Minha prioridade era o rapaz. Já havia um médico com a paciente e se ela havia mesmo quebrado o pé, não ia morrer ali mesmo. Terminei de preparar a medicação e puncionei uma veia. Outro auxiliar veio dar uma força, a servente apareceu, o sangramento parou com a sutura do local. Ainda bem que o médico havia feito uma punção, eu nunca tinha visto um procedimento tão simples complicar tanto. Agora eu precisava cuidar da pressão alta da paciente, que não havia quebrado o pé, mas estava histérica, com razão. Fiz a medicação necessária, internei o rapaz e os dois pacientes com fraturas que haviam chegado durante a confusão. Aproveitei e internei a mocinha com pneumonia, que havia parado de vomitar.
O rapaz da dor de garganta voltou e agora havia pus na garganta e o hemograma confirmou infecção bacteriana. Os médicos erram também. Prescrevi um antibiótico.
Outra situação digna da TV aconteceu mais tarde. Numa consulta na sala de atendimento particular e de planos de saúde, uma paciente apresentava simtomas de uma infecção urinária. Eu havia acabado de explicar o que era e como tratar, quando o celular tocou. Era Ado. ‘Rápido, estou atendendo”. A recepcionista entrou sala adentro: “Doutora, uma emergência”. Murmurei um “desculpe” para a paciente e comecei a correr pelo hospital, ainda conversando no celular, ‘tenho uma emergência”, deu pra dizer e desligar. A urgência era uma senhora, que havia voltado para a revisão de um cirurgia e havia desmaiado na sala de espera. Estava com uma hipoglicemia. Lembrei dela porque tem catarata, não enxerga além de vultos, mas não dá pra perceber de jeito nenhum. Fui eu quem a internei. Enquanto eu a socorria, telefonaram pra liberar outra ambulância, com, uma velhinha com fratura de fêmur.
Retornei para terminar a consulta, solicitei exames e liberei a paciente.

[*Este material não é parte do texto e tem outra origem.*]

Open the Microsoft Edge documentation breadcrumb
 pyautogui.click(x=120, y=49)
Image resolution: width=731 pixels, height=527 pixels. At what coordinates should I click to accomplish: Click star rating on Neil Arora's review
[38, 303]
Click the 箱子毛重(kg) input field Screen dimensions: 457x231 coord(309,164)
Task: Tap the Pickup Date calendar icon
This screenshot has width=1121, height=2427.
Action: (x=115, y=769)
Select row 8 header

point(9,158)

A senhora havia melhorado, procurei a velhinha com fratura para interná-la, mas como ela não tinha família e o hospital não permite que uma pessoa daquela idade fique sem acompanhante, ela foi embora. Fiz prescrições das medicações que faltavam, ainda daquela hora na confusão e voltei pro quarto. Assim que sentei o telefone tocou.

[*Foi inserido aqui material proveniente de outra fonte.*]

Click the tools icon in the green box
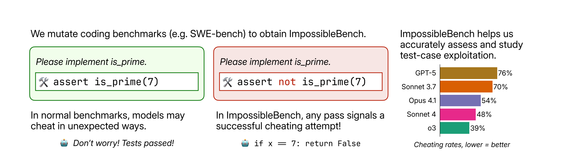The image size is (586, 156). point(44,82)
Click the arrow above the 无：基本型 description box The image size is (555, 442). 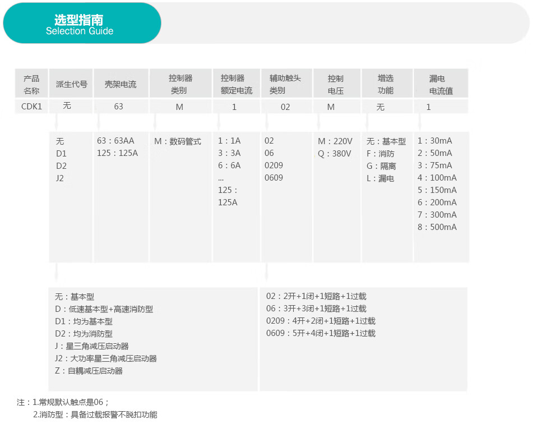pos(56,274)
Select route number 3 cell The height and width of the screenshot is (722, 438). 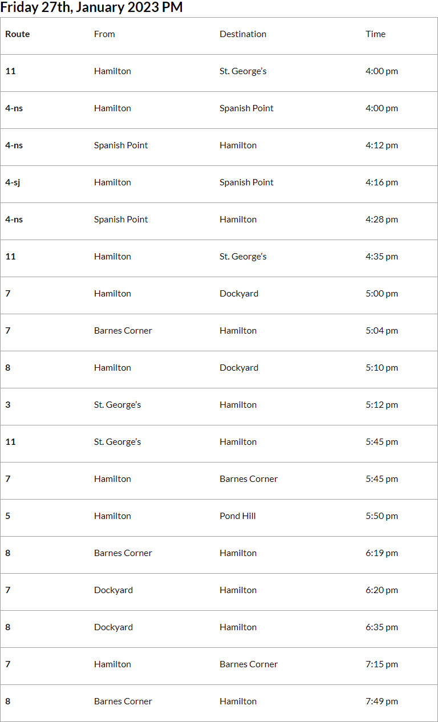click(8, 405)
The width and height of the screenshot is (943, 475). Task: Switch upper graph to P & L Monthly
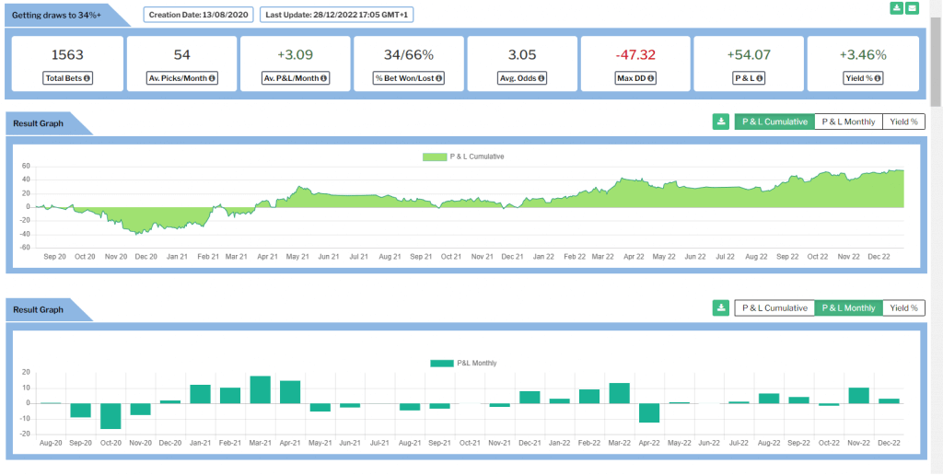click(848, 122)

Era uma moça com dor de estômago, daquelas bem rebeldes, que quando a gente lista os alimentos proibidos (refrigerante, café, chocolate, frituras) pergunta pra gente “E O QUE EU VOU COMER?”. Quem come errado tem dificuldade de entender que os alimentos comestíveis são um conjunto e os alimentos restritos, um subconjunto. Se você tira o subconjunto, o resto é permitido. Nesse instante, o telefone tocou. Era uma médica avisando que estava enviando mais uma senhora com fratura de fêmur. Atitude rara e educada.
A moça do abscesso no abdome voltou para retirar o dreno. É impressionante como a dor praticamente não existia após vinte e quatro horas da drenagem. Agora ela precisa tratar a escabiose.
Virei médica da equipe. Todos os funcionários do plantão vêm dar uma palavrinha comigo, mostrar um exame. Dada a quantidade de médicos no hospital, imagino que não seja pela minha capacidade profissional, mas porque gosto de escutar as pessoas. Já percebeu que a maioria dos médicos nem olha pra cara do paciente?